If I have two threading.Event()
objects, and wish to sleep until either one of them is set, is there an efficient way to do that in python? Clearly I could do something with polling/timeouts, but I would like to really have the thread sleep until one is set, akin to how select
is used for file descriptors.
So in the following implementation, what would an efficient non-polling implementation of wait_for_either
look like?
a = threading.Event() b = threading.Event() wait_for_either(a, b)
Like all modern programming languages, Python also allows you to implement multithreading in your applications.
In a single threaded application, this means everything is blocked while you sleep. In a multithreaded application, only the thread you explicitly 'sleep' will block and the other threads still run within the process.
Generally, Python only uses one thread to execute the set of written statements. This means that in python only one thread will be executed at a time.

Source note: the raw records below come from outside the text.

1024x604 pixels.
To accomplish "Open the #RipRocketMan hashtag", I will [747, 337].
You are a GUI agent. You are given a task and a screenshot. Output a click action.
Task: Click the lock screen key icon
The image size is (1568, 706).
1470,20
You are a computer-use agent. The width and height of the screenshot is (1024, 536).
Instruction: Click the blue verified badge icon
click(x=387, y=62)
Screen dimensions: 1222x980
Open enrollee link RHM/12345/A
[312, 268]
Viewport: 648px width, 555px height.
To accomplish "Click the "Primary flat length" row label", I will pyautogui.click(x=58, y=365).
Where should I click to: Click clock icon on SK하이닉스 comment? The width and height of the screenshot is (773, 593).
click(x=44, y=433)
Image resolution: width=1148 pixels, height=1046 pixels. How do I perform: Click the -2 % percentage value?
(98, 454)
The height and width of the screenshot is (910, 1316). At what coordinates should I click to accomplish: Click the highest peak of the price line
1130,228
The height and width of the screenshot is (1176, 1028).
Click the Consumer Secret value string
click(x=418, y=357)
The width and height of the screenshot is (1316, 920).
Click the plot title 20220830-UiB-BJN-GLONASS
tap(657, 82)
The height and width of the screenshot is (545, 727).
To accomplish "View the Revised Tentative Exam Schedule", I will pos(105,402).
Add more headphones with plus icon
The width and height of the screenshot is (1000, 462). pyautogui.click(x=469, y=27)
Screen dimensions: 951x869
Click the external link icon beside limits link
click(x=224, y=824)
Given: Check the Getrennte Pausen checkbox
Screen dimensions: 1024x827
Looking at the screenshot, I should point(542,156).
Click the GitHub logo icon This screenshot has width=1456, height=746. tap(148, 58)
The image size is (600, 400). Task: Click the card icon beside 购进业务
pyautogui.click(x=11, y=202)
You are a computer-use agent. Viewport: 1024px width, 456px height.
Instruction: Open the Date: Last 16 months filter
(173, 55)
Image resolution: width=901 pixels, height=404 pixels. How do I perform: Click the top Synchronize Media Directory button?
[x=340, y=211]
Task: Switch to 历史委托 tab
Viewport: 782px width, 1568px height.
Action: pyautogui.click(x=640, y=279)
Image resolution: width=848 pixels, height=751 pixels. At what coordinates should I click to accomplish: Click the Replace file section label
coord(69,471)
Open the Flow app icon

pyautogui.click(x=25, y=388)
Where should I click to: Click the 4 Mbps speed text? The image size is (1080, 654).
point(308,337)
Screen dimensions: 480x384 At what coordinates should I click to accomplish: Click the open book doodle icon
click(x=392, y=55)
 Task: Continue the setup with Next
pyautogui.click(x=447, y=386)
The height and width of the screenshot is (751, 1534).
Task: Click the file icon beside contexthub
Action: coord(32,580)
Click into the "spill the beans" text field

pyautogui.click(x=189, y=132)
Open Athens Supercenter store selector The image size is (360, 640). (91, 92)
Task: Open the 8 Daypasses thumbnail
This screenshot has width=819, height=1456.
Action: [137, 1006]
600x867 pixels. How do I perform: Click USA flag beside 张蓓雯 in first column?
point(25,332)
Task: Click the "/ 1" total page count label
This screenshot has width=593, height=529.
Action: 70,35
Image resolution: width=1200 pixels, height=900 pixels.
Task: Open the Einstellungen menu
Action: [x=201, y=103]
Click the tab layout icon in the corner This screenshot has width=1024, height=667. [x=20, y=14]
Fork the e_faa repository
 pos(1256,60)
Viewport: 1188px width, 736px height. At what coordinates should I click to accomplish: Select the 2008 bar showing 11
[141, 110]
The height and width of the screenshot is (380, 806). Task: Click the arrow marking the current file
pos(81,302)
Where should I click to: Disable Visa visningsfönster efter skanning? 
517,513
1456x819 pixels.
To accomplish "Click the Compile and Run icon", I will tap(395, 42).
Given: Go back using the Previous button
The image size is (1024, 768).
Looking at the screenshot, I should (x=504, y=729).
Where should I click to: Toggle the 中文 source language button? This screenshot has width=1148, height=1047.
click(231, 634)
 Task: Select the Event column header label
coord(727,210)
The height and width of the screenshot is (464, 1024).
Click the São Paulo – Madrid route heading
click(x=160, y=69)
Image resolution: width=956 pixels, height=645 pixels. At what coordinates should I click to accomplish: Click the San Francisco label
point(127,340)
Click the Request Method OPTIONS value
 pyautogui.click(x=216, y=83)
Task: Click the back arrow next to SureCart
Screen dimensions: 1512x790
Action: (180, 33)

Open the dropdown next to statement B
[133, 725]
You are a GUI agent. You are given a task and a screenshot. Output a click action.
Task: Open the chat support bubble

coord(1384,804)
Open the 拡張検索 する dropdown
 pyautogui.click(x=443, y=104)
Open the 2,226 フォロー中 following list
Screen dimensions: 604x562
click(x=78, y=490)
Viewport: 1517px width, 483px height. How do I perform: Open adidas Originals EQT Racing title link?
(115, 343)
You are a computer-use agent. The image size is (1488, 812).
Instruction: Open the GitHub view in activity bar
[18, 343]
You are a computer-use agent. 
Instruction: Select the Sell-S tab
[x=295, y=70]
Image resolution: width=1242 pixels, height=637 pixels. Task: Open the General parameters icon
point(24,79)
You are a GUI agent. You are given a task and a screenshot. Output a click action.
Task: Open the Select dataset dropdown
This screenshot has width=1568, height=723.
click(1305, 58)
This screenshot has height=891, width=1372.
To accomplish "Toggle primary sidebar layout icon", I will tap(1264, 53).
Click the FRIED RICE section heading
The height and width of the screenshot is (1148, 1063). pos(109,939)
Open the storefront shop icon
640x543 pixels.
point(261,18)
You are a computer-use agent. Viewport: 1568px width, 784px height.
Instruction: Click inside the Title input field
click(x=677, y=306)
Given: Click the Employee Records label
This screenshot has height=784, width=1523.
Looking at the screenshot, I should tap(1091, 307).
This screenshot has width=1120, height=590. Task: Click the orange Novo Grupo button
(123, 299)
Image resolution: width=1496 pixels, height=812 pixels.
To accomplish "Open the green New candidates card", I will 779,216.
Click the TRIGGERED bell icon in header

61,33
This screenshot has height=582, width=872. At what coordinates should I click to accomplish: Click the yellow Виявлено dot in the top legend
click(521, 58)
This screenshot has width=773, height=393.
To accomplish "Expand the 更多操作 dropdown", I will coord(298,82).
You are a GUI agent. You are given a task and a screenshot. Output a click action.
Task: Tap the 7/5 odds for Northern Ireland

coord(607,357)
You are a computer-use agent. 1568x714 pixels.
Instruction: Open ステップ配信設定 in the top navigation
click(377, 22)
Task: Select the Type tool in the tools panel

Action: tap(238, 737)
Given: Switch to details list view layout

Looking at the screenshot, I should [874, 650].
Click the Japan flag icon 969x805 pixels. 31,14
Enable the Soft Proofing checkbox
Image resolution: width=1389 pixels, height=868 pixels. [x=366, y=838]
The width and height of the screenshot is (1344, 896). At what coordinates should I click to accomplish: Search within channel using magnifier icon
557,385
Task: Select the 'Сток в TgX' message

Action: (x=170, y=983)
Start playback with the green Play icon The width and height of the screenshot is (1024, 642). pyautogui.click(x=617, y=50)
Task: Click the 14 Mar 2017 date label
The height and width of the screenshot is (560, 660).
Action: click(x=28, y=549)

Multithreading in Python can be achieved by importing the threading module. Now that you have threading module installed, let us move ahead and do Multithreading in Python.
Here is a non-polling non-excessive thread solution: modify the existing Event
s to fire a callback whenever they change, and handle setting a new event in that callback:
import threading def or_set(self): self._set() self.changed() def or_clear(self): self._clear() self.changed() def orify(e, changed_callback): e._set = e.set e._clear = e.clear e.changed = changed_callback e.set = lambda: or_set(e) e.clear = lambda: or_clear(e) def OrEvent(*events): or_event = threading.Event() def changed(): bools = [e.is_set() for e in events] if any(bools): or_event.set() else: or_event.clear() for e in events: orify(e, changed) changed() return or_event
Sample usage:
def wait_on(name, e): print "Waiting on %s..." % (name,) e.wait() print "%s fired!" % (name,) def test(): import time e1 = threading.Event() e2 = threading.Event() or_e = OrEvent(e1, e2) threading.Thread(target=wait_on, args=('e1', e1)).start() time.sleep(0.05) threading.Thread(target=wait_on, args=('e2', e2)).start() time.sleep(0.05) threading.Thread(target=wait_on, args=('or_e', or_e)).start() time.sleep(0.05) print "Firing e1 in 2 seconds..." time.sleep(2) e1.set() time.sleep(0.05) print "Firing e2 in 2 seconds..." time.sleep(2) e2.set() time.sleep(0.05)
The result of which was:
Waiting on e1... Waiting on e2... Waiting on or_e... Firing e1 in 2 seconds... e1 fired!or_e fired! Firing e2 in 2 seconds... e2 fired!
This should be thread-safe. Any comments are welcome.
EDIT: Oh and here is your wait_for_either
function, though the way I wrote the code, it's best to make and pass around an or_event
. Note that the or_event
shouldn't be set or cleared manually.